» **Set problem**
List every named test session in the passage about the CAPT test that follows.

» **Supplied passage**
## BEGIN
2. Interpretation. One of the following is given:
  1. Choose one of the following quotations from the story (three are given). Explain what you think the quotation means as it relates to elements of the story such as characters or theme, or
  2. How does the main character change from the beginning of the story to the end? What do you think causes the change?
3. Connection. What does this story say about people in general? In what ways does it remind you of people you have known or experiences you have had? You may also write about stories you have read or movies, works of art, or television shows you have seen. Use examples from the stories to explain your thinking.
4. Critical Stance. How successful was the author in creating a good piece of literature? Use examples from the story to explain your thinking.

The students have a total of 21 lines on which to complete each question. The questions are graded as a whole, meaning that the grade is affixed to the entire set of answers, not each individually. This section is graded on a scale from one to six; two scorers will read the answers and the final grade will be out of twelve. A score of nine is now required to meet state goal.

===Writing===
Writing comprises three test sessions on two subjects.

====Interdisciplinary Writing====
Interdisciplinary Writing is composed of two test sessions—Interdisciplinary Writing I and Interdisciplinary Writing II—taken on two separate days. Each session requires that you read two articles on a divisive issue and take a clear stance on the issue. Students are given three pages on which to write a persuasive letter on the stance that they have taken. It is required to use evidence from each of the two sources. The same procedure is repeated for the second day; a new topic is given.

====Editing & Revising====
Editing & Revising is a 25 minute session in which the student read short excerpts from stories and answer multiple choice questions accordingly. Questions usually relate to grammar, spelling, structure, etc.

===Mathematics===
The mathematics portion of CAPT is also broken into two sessions: Mathematics I and Mathematics II. In both tests, there is a section of open-ended questions in which the student must answer a question, explain their procedure, show their work, and sometimes draw a visual. The second portion of the tests are grid-ins; the student will answer a question and then bubble in his/her answer in the grid provided.
## END
» **Provided data**
## BEGIN
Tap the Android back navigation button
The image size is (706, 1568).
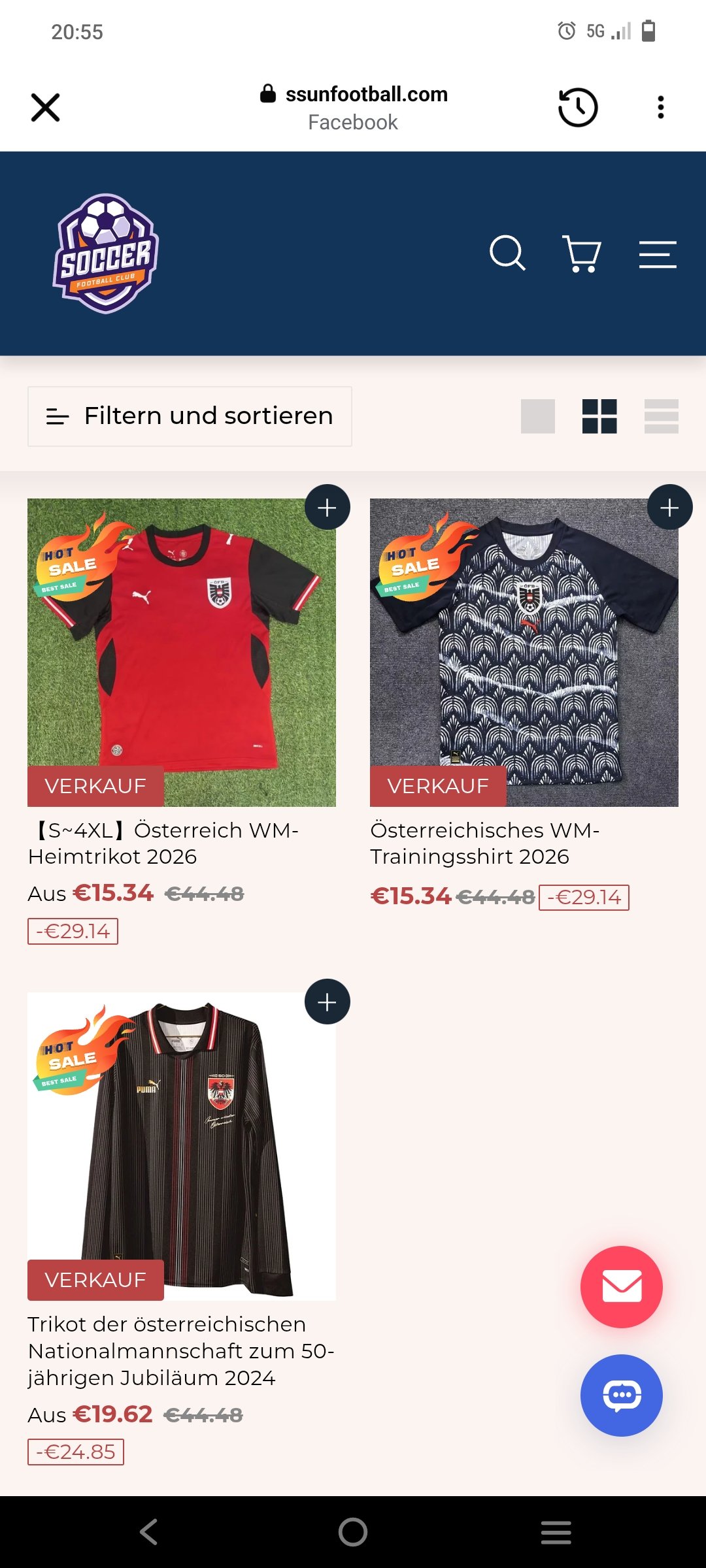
## END
» **Solution for this task**
Interdisciplinary Writing I
Interdisciplinary Writing II
Editing & Revising
Mathematics I
Mathematics II